● **Input data**

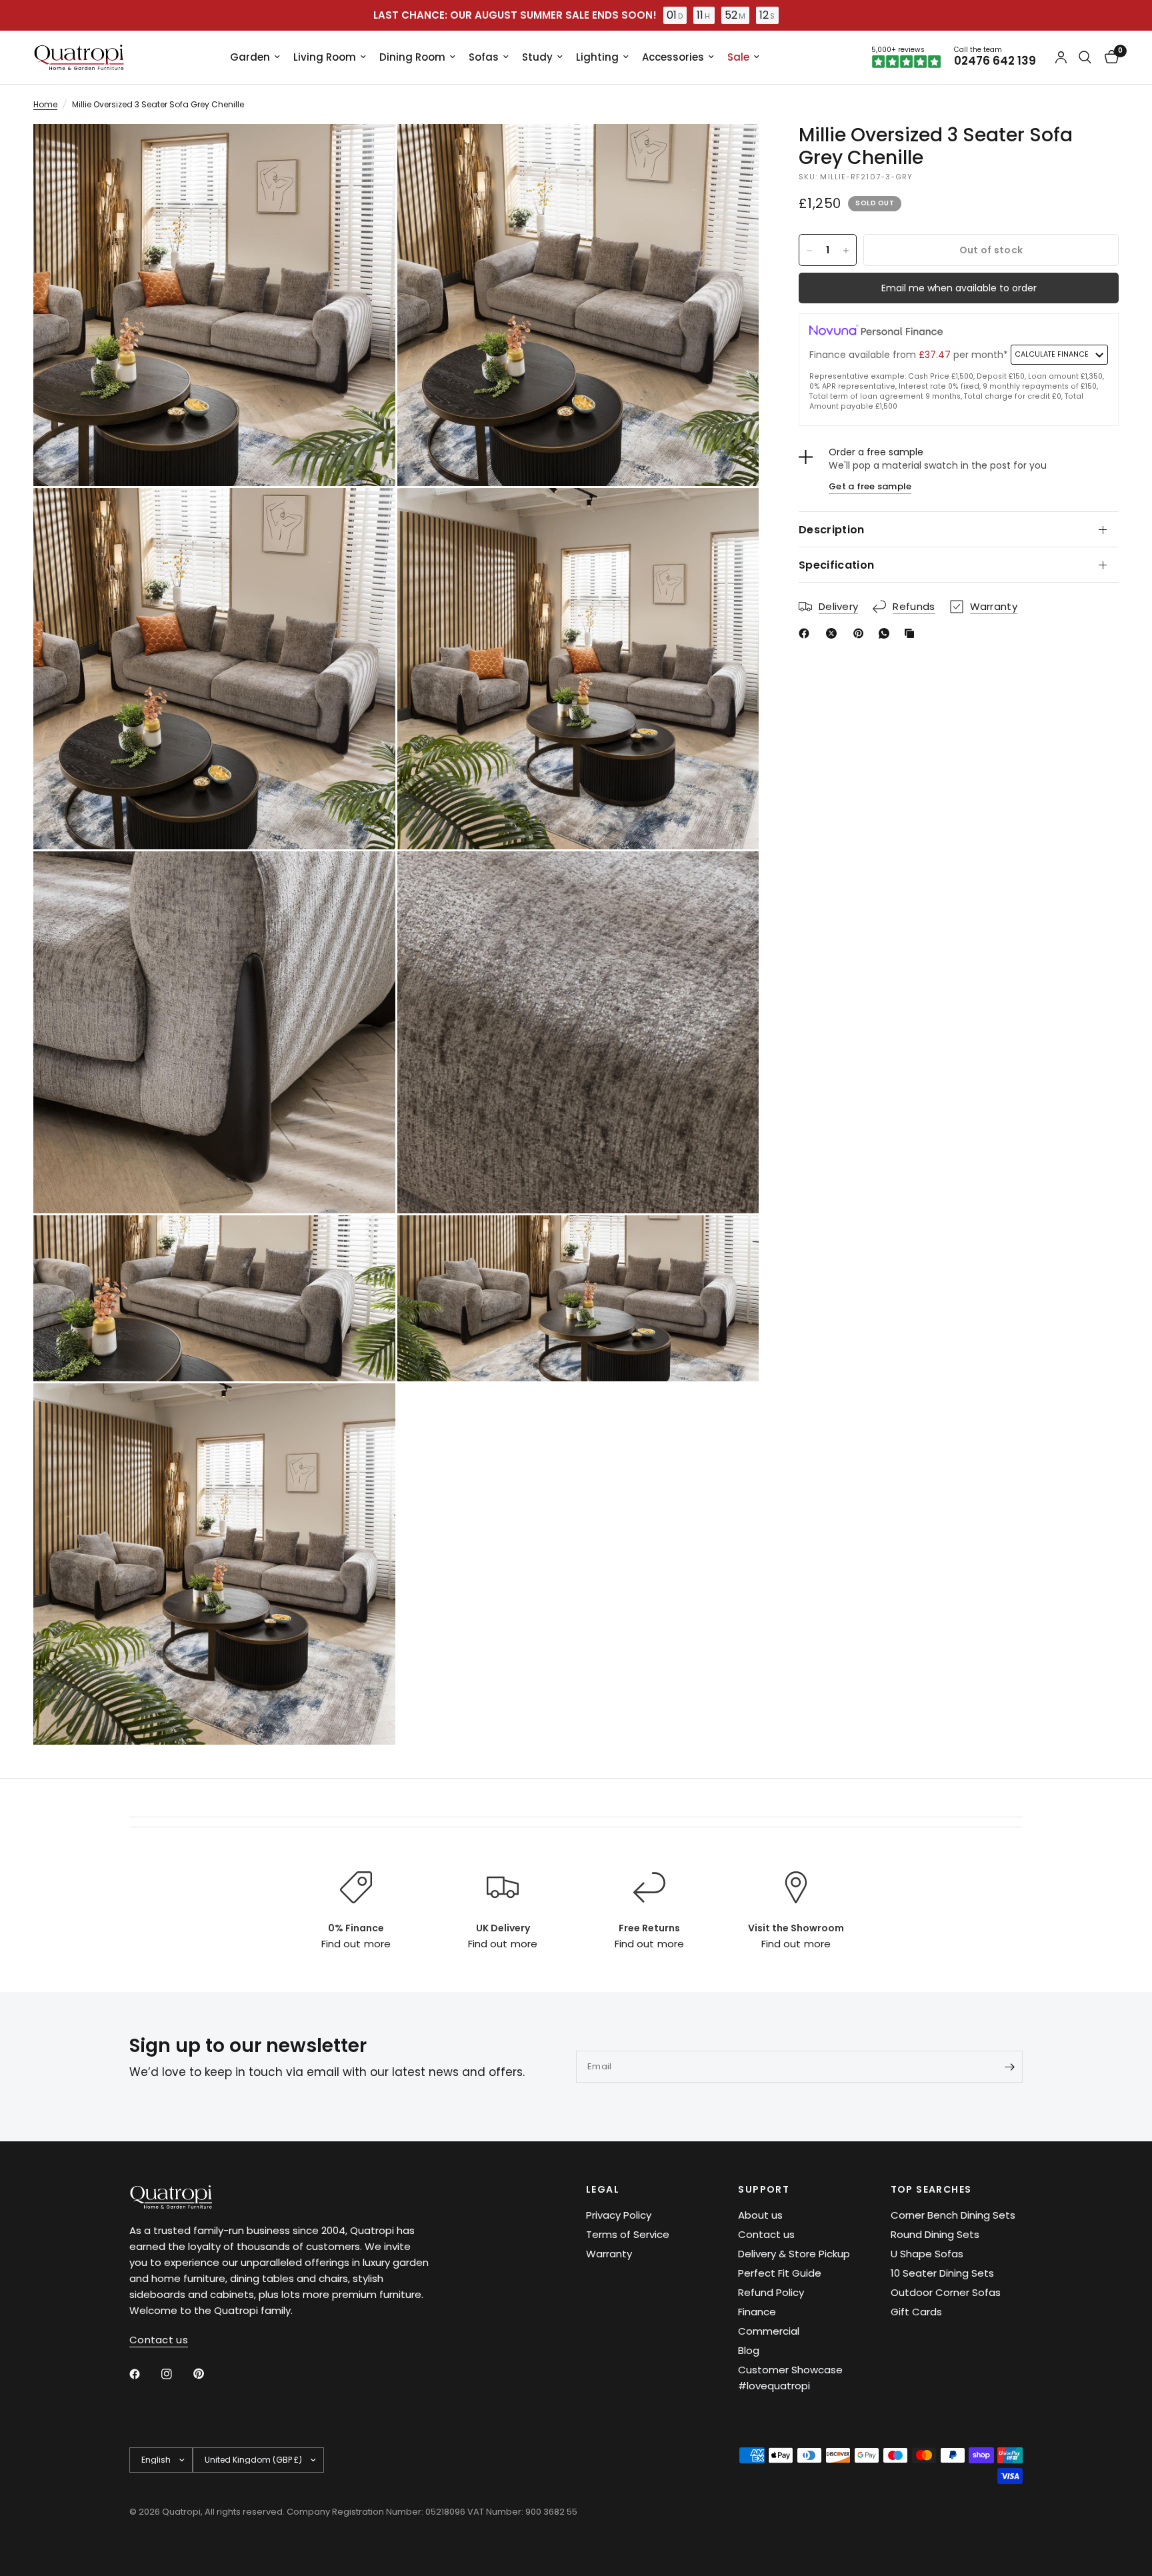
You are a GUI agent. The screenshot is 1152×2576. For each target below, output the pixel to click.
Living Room (324, 57)
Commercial (768, 2331)
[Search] (1085, 57)
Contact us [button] (158, 2339)
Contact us (766, 2234)
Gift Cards (916, 2312)
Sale (738, 57)
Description (832, 529)
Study (537, 57)
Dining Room (412, 57)
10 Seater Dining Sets (942, 2273)
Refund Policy (771, 2292)
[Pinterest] (861, 633)
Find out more (355, 1944)
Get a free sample (870, 486)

● **Instructions for the task**
Please restate, exactly as written, the line that holds "Description (832, 529)" and all remaining lines of the data above, and only those.

● **Output of the task**
Description (832, 529)
Study (537, 57)
Dining Room (412, 57)
10 Seater Dining Sets (942, 2273)
Refund Policy (771, 2292)
[Pinterest] (861, 633)
Find out more (355, 1944)
Get a free sample (870, 486)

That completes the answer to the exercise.